Dataset entries Block Start

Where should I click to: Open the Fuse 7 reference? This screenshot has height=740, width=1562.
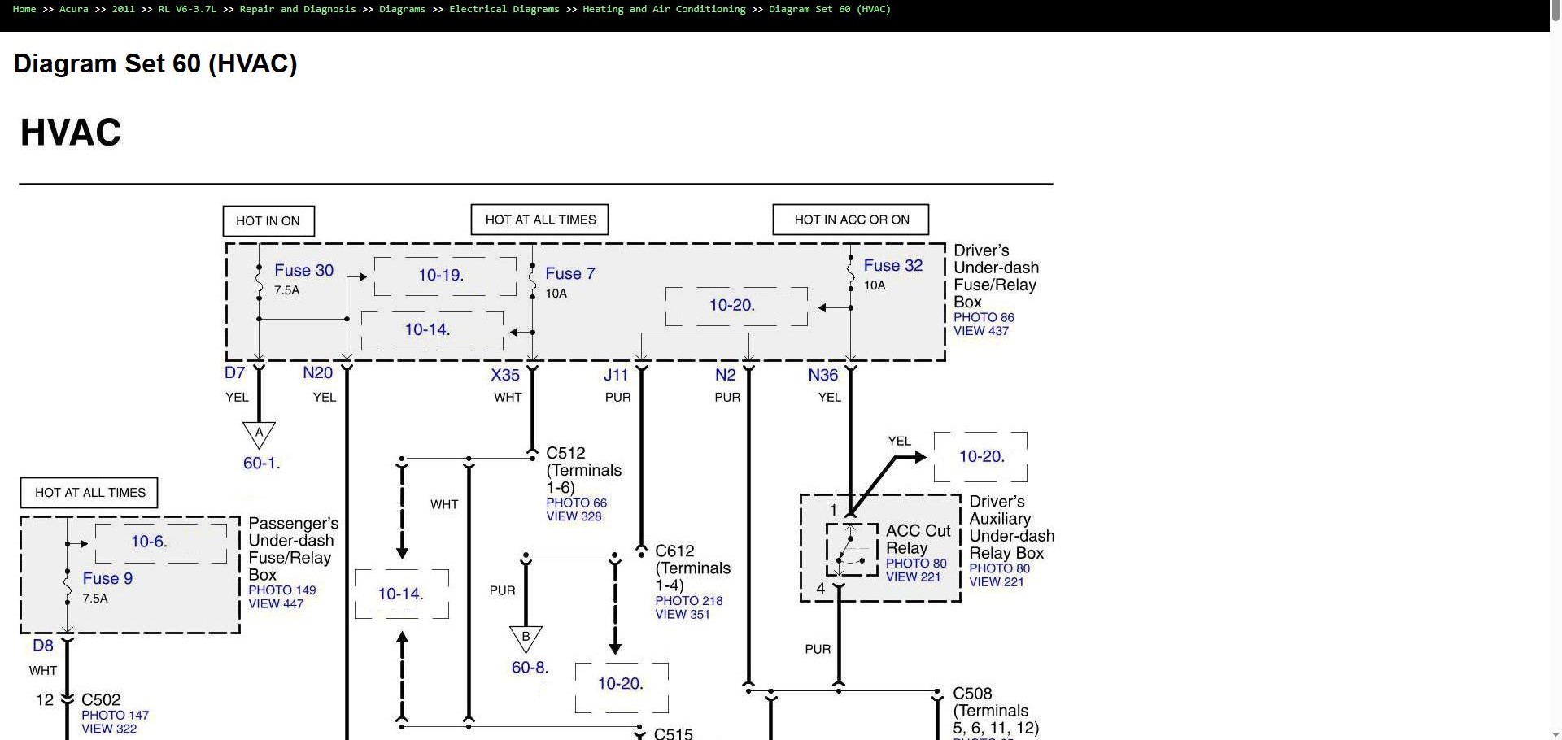click(570, 273)
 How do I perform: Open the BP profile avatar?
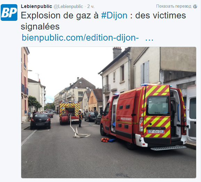pos(9,13)
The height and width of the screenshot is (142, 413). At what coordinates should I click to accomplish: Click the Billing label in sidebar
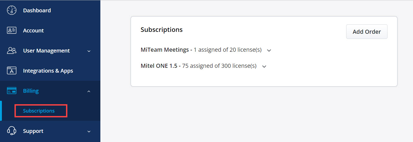[31, 91]
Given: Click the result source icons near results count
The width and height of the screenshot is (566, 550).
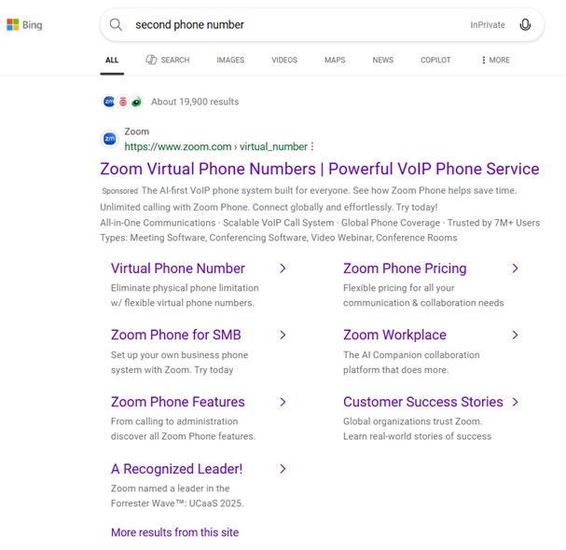Looking at the screenshot, I should pos(122,102).
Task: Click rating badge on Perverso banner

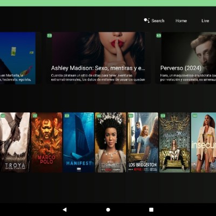Action: tap(158, 36)
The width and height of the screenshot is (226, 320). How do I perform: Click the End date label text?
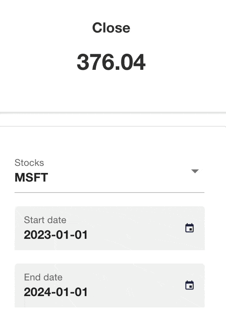43,277
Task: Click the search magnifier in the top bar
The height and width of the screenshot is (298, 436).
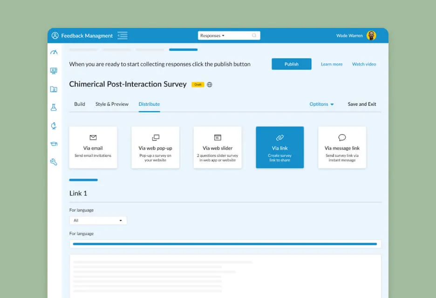Action: (x=254, y=35)
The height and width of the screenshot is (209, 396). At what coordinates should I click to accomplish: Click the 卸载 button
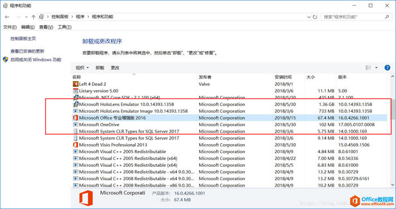pyautogui.click(x=100, y=68)
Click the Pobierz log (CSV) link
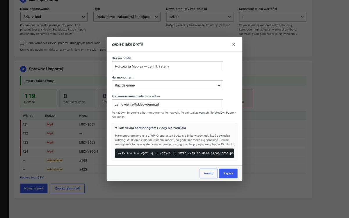Image resolution: width=349 pixels, height=218 pixels. [32, 177]
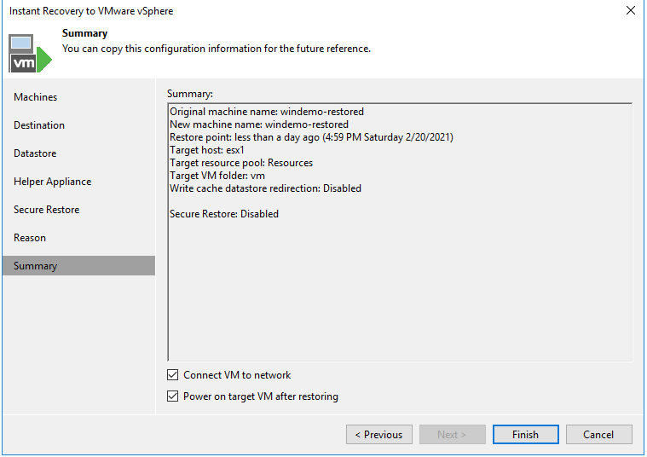Click the Original machine name line
The height and width of the screenshot is (457, 647).
(x=267, y=112)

Dataset entries Block End

Problem to work on ▸ Please set down, exactly and with nothing added, the lines from the line with "Given: Click the" to the end of the entries above, omitting pictures.

Result of this exercise ▸
Given: Click the result source icons near results count
The width and height of the screenshot is (566, 550).
Looking at the screenshot, I should pos(122,102).
Task: Click rating badge on Perverso banner

Action: tap(158, 36)
The width and height of the screenshot is (226, 320). How do I perform: Click the End date label text?
43,277
Task: Click the search magnifier in the top bar
The height and width of the screenshot is (298, 436).
Action: (x=254, y=35)
The height and width of the screenshot is (209, 396). At what coordinates should I click to accomplish: Click the 卸载 button
pyautogui.click(x=100, y=68)
Click the Pobierz log (CSV) link
Image resolution: width=349 pixels, height=218 pixels. [32, 177]
Click the Original machine name line
The height and width of the screenshot is (457, 647).
(x=267, y=112)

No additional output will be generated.